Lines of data

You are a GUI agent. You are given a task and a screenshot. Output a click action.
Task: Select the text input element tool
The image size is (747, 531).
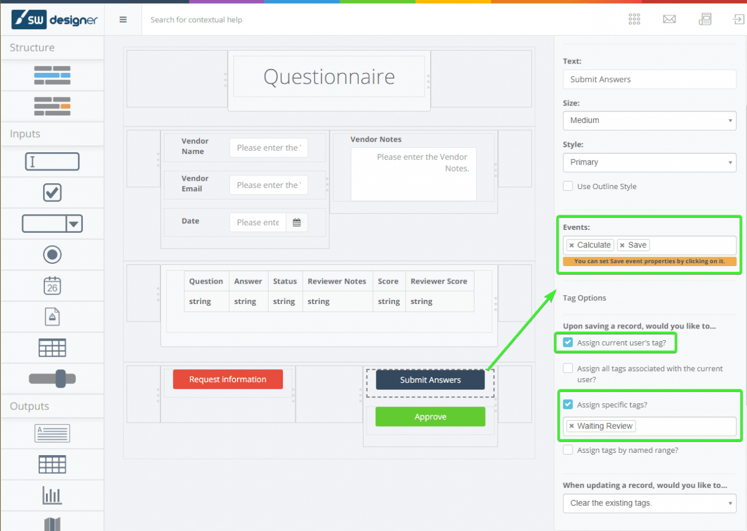click(x=52, y=162)
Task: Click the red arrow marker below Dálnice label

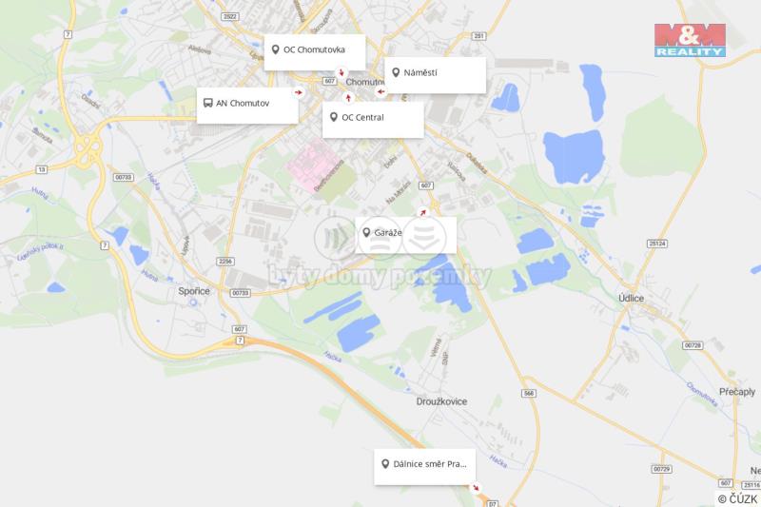Action: tap(476, 488)
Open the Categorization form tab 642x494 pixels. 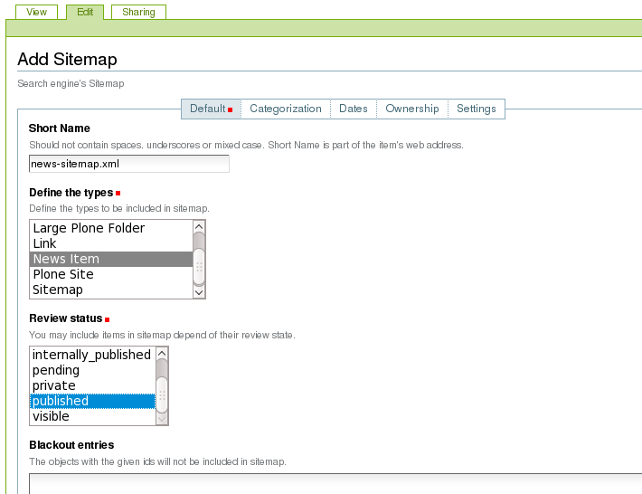(x=285, y=109)
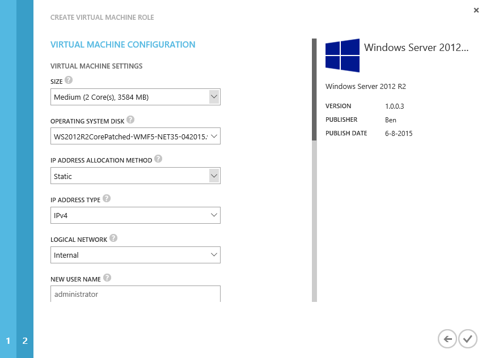Click the help icon next to Size
This screenshot has width=486, height=358.
coord(69,80)
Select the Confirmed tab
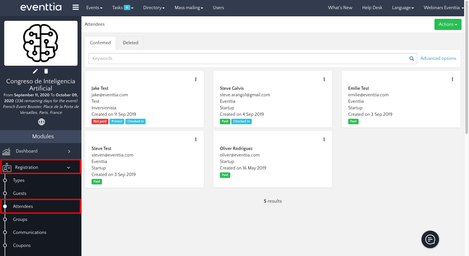The image size is (469, 256). pyautogui.click(x=100, y=43)
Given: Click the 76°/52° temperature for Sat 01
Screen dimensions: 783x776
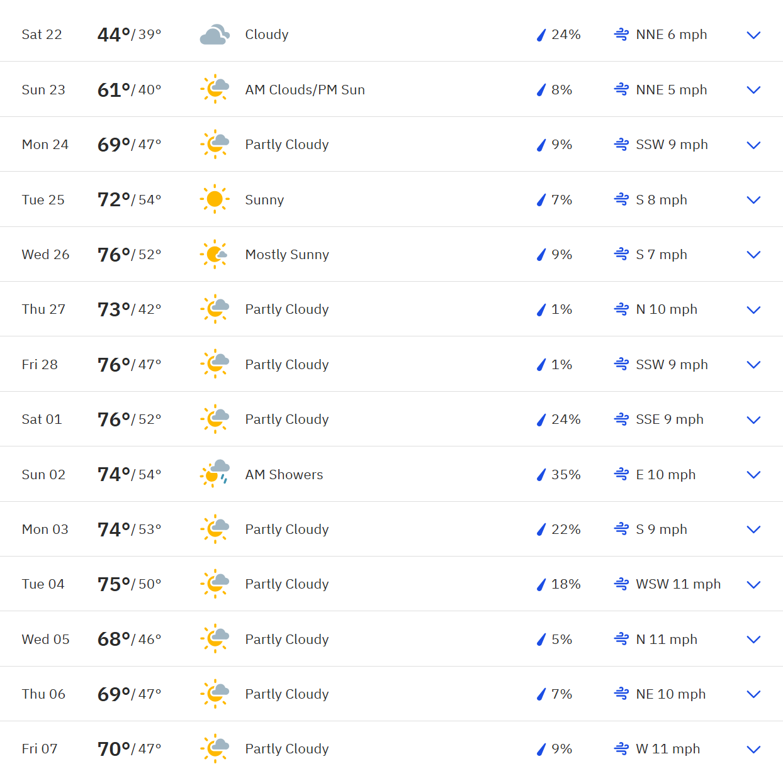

| WRITTEN REQUEST |
Reproduce the part of the data above that opens with the line containing "Select the Confirmed tab" and continues through the final line, keeping both ends and leaving out the pictures.

| ANSWER FOR THE TASK |
Select the Confirmed tab
The image size is (469, 256). pyautogui.click(x=100, y=43)
Given: Click the 76°/52° temperature for Sat 01
Screen dimensions: 783x776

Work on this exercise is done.